United States District Court, W.D. Washington, Seattle

May 28, 2014

PETER J. McDANIELS, Plaintiff,
v.
BILL ELFO, et al., Defendants.

ORDER DIRECTING CLERK TO IDENTIFY PRO BONO COUNSEL

MARY ALICE THEILER, Chief Magistrate Judge.

Plaintiff proceeds pro se and in forma pauperis (IFP) in this civil rights action, and seeks the appointment of counsel. (Dkts. 241.) He is currently incarcerated at Stafford Creek Corrections Center, and brings claims regarding his prior confinement at Whatcom County Jail. ( See Dkt. 142.) Having considered the motion for appointment of counsel, as well as the remainder of the record, the Court finds and ORDERS as follows:

(1) There is no right to have counsel appointed in cases brought under § 1983. Although the Court, under 28 U.S.C. § 1915(e)(1), can request counsel to represent a party proceeding IFP, it may do so only upon a showing of exceptional circumstances. Wilborn v. Escalderon, 789 F.2d 1328, 1331 (9th Cir. 1986). A finding of exceptional circumstances requires an evaluation of both the likelihood of success on the merits and the ability of the individual to articulate his claims pro se in light of the complexity of the legal issues involved. Id. These factors must be viewed together before reaching a decision on a request for counsel under § 1915(e)(1). Id.

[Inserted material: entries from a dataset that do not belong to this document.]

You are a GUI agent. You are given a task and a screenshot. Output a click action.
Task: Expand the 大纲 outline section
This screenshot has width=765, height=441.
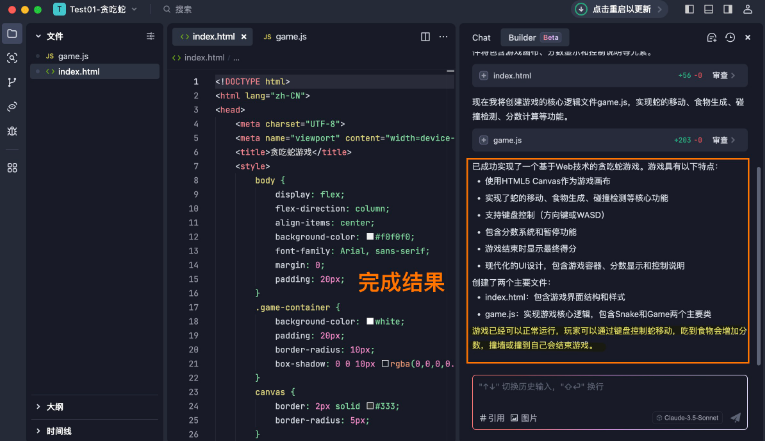pos(56,407)
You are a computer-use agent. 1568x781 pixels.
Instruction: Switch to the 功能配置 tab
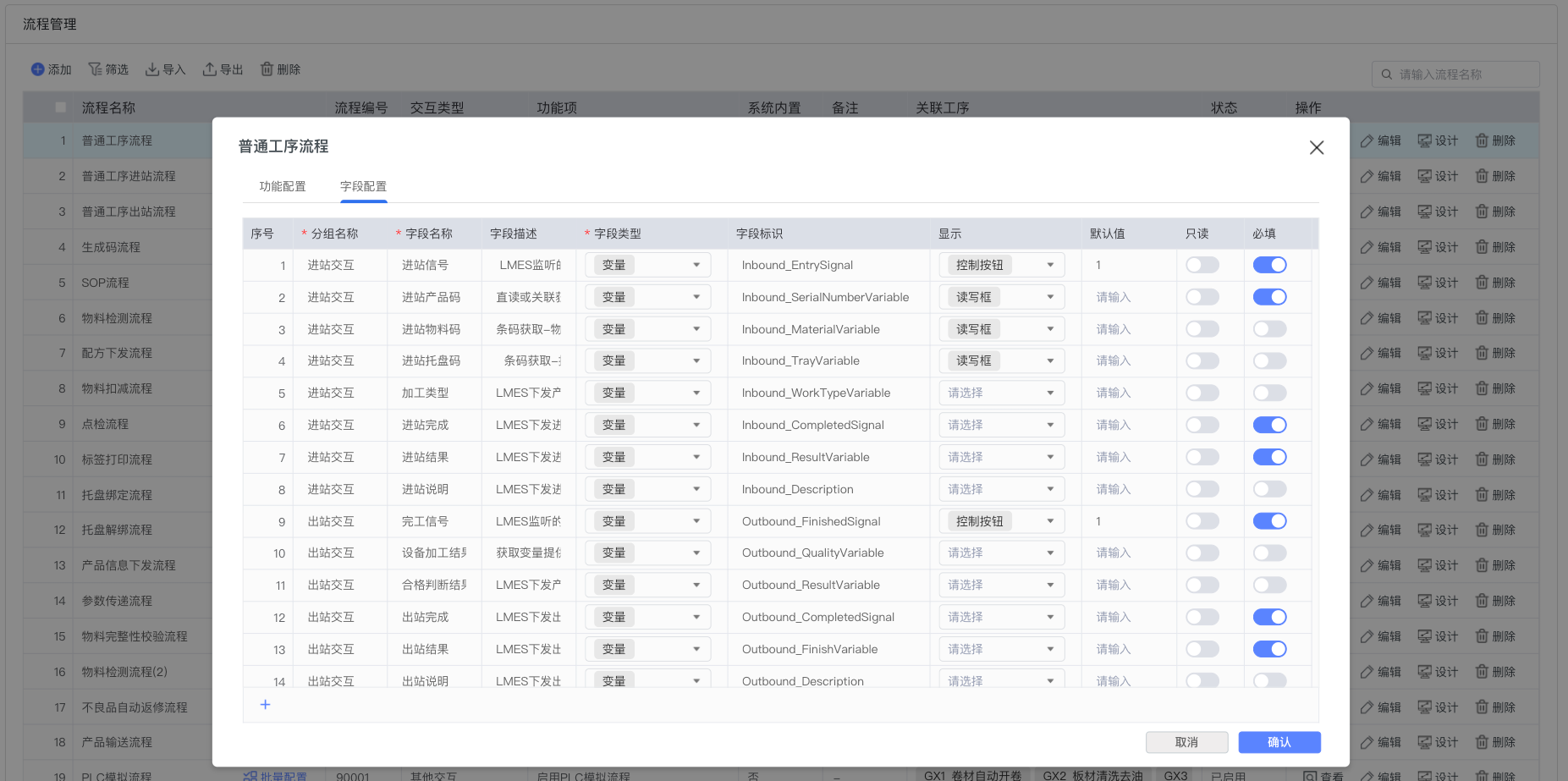(283, 186)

In this case, several of plaintiff's claims have survived motions for summary judgment, including claims relating to plaintiff's religious practices and the conditions of confinement at the jail. ( See Dkt. 244; see also Dkts. 195, 215, 220, and 232.) Given the complexity of the legal issues involved in those claims, the Court concludes it will be difficult for plaintiff to continue to pursue this case pro se. The Court also notes that other dispositive motions remain pending on the docket (Dkts. 225, 236) and that the Court recently extended the dispositive motion filing deadline (Dkt. 239). Considering all of the above, the Court finds exceptional circumstances warranting the appointment of counsel in this matter. However, plaintiff is advised that there is no guarantee pro bono counsel will be identified. The motion for appointment of counsel (Dkt. 241) is, therefore, GRANTED contingent upon the identification of counsel willing to represent plaintiff in this matter.

(2) The Clerk is DIRECTED to identify counsel from the Pro Bono Panel to represent plaintiff. Upon the identification of pro bono counsel, the Court will issue an order appointing counsel.

(3) The Clerk is further directed to send a copy of this Order to plaintiff, counsel for defendants, and to the Honorable Thomas S. Zilly.